Blockade Timeline - Key Events
19 Aug 2015 Hodeidah port bombed during attacks by the Saudi-led Coalition on the city of Hodeidah, destroying four cranes and damaging several warehouses.
9 Aug 2016 Sana'a International Airport is closed to commercial flights by the Saudi-led Coalition, leaving millions of Yemeni people with no safe means by which to leave the country, including an estimated seven thousand people a year who would ordinarily have travelled abroad each year for lifesaving medical treatment.
31 May 2017 The Saudi-led Coalition communicates to the UN that it has ordered the closure of Ras Isa Marine Terminal in order to protect the "marine environment" from "pollution and oil leaks".

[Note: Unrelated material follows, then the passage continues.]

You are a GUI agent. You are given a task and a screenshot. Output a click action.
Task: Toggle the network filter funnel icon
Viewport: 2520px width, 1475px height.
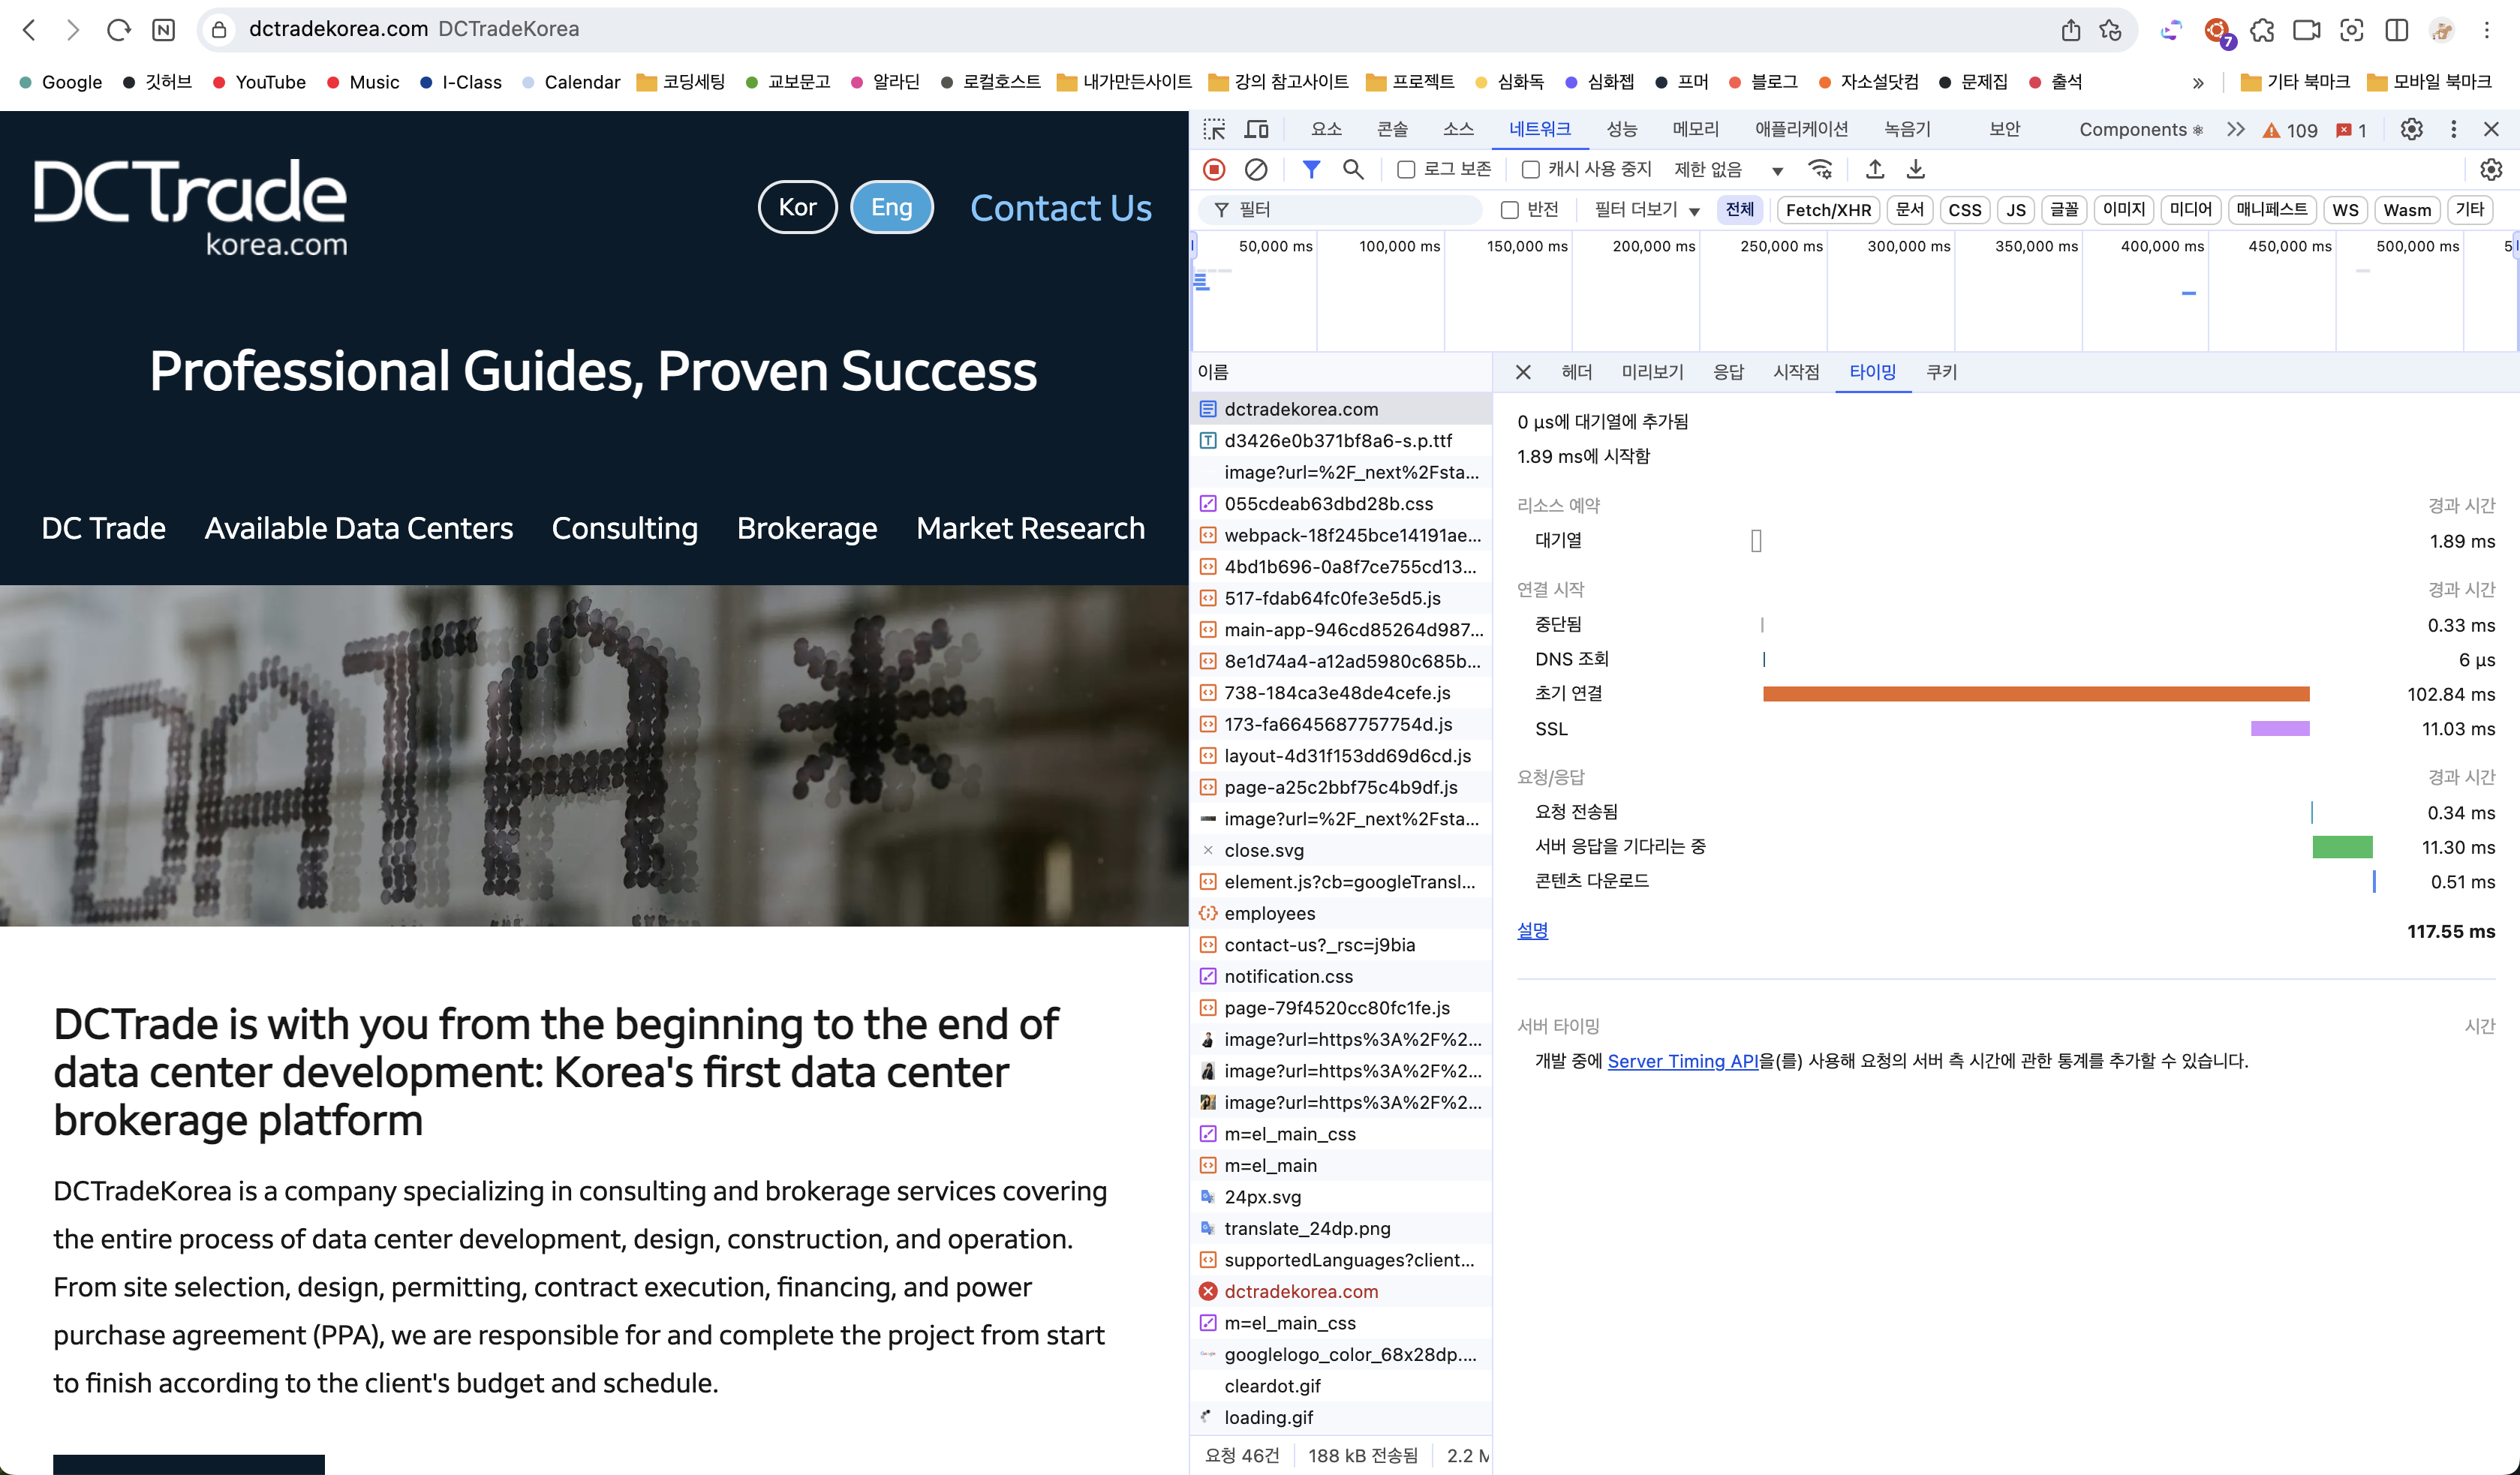[x=1310, y=170]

05 Nov 2017 A full blockade on Yemen is imposed by the Saudi-led Coalition, purportedly as a measure to stop the importation of weapons into Yemen. The blockade follows interception by the Saudi military of a ballistic missile fired at Riyadh on 4 November.
16 Nov 2017 Ports in areas under the control of the internationally -recognised government of Yemen reopened, allowing resumption of cargo deliveries and humanitarian staff.
22 Nov 2017 The Saudi-led Coalition announces that ports in areas not under the control of the internationally-recognised government will be reopened for the delivery of humanitarian supplies and efforts. UNHAS flights to Sana'a are cleared by EHOC for departure on 25 November and humanitarian shipments resume to Hodeida.
20 Dec 2017 The Saudi-led Coalition releases a statement announcing, 'the continuation of opening Hudaydah port to humanitarian and relief supplies and allowing the entry of commercial ships, including fuel and food vessels, for a period of 30 days.'
Owing to the long delay, only a small number of commercial vessels access the port during this period.
19 Jan 2018 Saudi Arabia announces that it will be extending the opening of Hodeidah Port for another 30 days to enable import of commercial items until 18 February. As with the last temporary opening, this does not provide any certainty about the status of the port beyond this date and continues to drive inflation.
18 Feb 2018 The conclusion of another 30-day period suspending the blockade on Yemen's Red Sea Ports passes without any public announcement from the Saudi-led Coalition about the status of Yemen's main ports. The ports nonetheless remain but receive on 18.7% and 40% of required fuel and food respectively.